Sea kayaking in Croatia – Enjoying the Adriatic November 6, 2013 – Posted in: Sea kayaking
Clean sea, hidden beaches and warm sun combined with good food make the perfect epicurean adventure.
The Croatian archipelago is adorned with 1185 islands and with only 66 being populated, it gives you plenty of opportunities to find peace and a stony beach to spend the night. Located between the Italian and the Balkan peninsula, the Adriatic has a tiny tidal range of 50 cm, no braking surf, mild temperatures and a predictable weather system. All this makes the area suitable for beginners and week-end adventurers. There will always be a bay or a village where you can shelter in case of danger. Although it’s usually sunny and calm from May – October, beware of the strong offshore Bora wind and the danger of the cold Neverini summer thunderstorms.
The beauty of the Croatian islands lies in their unspoiled nature. You will easily find small fishing villages and taverns, but it will take a lot of effort to stumble upon a big hotel complex. If you are looking for a peaceful summer retreat, then the islands of Elafiti near Dubrovnik, Hvar and Brač are best avoided in the peak tourist season (July – August).
The Kornati islands, the most fascinating group of islands of the Adriatic Sea, are a National Park and thus have some restrictions. But you can still spend the nights on the fascinating island of Levrnaka and explore the unusual rocky forms, the extraordinary relief structures and especially the high cliffs on the western side of the islands.
Just on the northern border of Kornati archipelago lies another crown of Dalmatia, the island Dugi otok, with the Nature Park Telaščica situated on its southern part. This large and the most beautiful bay in Croatia is covered by forests of pine, macchia, olive and fig trees. It offers not only kayaking opportunities, but you can also explore the area on foot or by bike. The small town of Sali is easily accessed from the mainland and can serve as a base to explore the nearby Kornati and Telaščica.
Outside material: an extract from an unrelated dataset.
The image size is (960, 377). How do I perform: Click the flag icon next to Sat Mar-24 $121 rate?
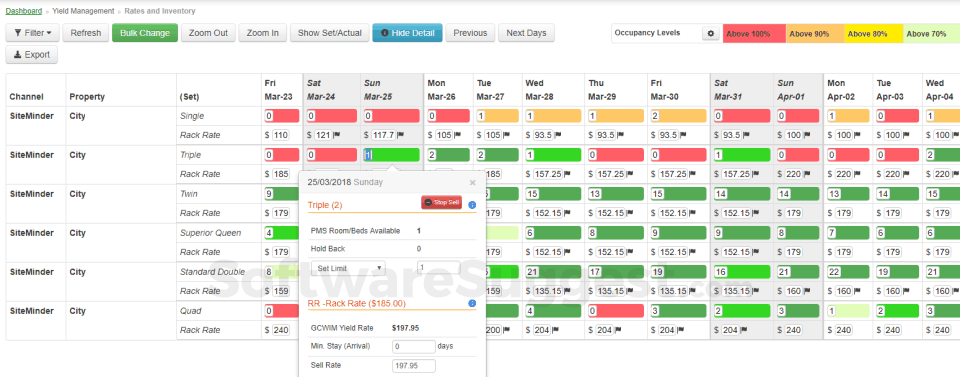336,135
Also the northern islands are not to be overlooked. If you have time, head to the island of Rab. The island is one of the greenest in the Adriatic and has to offer a variety of beaches: sand, rocks and gravel. The medieval buildings built during the Venetian rule in the picturesque town of Rab are worth an afternoon exploring.
The Croatian archipelago isn’t only sun and easy paddling, also your taste buds will have the time of their life. Imagine a meal starting with a tasty plate of prosciutto and cheese, followed by a grilled fish that was still swimming a few hours before. All prepared by the friendly local fisherman.
Getting there: The bigger islands are easy accessible by ferries. There are four international airports that offer a fast escape to the sea, Rijeka, Zadar, Split and Dubrovnik.
Other local paddling: From April to October, the Zrmanja river offers easy to moderate kayaking through magnificent canyons.
On land: If you fancy some wild hiking and unspoiled forests, head to the Northern Velebit National Park. Hang your food on a tree if you don’t want a brown bear waking you up in the middle of the night.